___ DATASET CONTENT ___
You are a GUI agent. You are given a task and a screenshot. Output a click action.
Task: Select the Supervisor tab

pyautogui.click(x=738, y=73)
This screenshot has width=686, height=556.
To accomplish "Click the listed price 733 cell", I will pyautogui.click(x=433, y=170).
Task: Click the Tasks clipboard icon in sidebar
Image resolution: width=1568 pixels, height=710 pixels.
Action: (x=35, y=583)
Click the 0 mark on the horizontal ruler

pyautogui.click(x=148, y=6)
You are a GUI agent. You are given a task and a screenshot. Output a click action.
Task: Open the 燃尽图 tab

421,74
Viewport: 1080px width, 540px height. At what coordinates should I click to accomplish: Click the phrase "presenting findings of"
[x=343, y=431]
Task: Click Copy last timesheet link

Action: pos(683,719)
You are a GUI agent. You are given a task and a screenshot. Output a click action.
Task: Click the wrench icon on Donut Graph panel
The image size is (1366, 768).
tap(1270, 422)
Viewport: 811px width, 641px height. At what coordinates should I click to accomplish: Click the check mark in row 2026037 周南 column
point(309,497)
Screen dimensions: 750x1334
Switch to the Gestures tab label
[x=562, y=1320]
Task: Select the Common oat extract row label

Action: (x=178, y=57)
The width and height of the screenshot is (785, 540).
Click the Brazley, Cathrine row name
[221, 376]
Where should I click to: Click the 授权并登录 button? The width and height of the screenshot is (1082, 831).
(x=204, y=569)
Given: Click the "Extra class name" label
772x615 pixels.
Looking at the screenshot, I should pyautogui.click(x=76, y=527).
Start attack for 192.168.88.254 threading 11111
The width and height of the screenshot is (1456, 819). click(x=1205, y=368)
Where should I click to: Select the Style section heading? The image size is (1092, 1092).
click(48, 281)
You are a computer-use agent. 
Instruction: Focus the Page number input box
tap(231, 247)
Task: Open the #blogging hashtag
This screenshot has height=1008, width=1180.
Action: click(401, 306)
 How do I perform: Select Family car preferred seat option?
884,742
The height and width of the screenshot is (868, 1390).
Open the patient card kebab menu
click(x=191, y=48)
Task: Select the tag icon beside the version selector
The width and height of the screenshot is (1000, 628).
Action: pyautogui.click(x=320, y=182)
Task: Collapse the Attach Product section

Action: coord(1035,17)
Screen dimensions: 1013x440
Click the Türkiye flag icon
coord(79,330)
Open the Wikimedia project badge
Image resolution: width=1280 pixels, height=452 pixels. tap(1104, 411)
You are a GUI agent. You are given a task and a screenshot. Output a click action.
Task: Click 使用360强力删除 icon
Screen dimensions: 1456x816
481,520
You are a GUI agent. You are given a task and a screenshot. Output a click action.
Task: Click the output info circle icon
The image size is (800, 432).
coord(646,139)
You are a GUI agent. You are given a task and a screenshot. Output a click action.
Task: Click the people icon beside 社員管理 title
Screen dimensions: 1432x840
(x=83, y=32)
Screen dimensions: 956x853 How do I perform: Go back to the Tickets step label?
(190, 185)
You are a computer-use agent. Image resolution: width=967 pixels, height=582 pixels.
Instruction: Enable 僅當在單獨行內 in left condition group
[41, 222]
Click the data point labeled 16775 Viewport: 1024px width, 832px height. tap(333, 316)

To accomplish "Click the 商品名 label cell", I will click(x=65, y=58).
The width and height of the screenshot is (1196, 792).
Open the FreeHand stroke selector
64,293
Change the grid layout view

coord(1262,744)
___
**EXERCISE TASK**
Select every line of the data above that contains the word "name", and copy each one in full.

**RESPONSE FOR THIS EXERCISE**
Click the Brazley, Cathrine row name
Given: Click the "Extra class name" label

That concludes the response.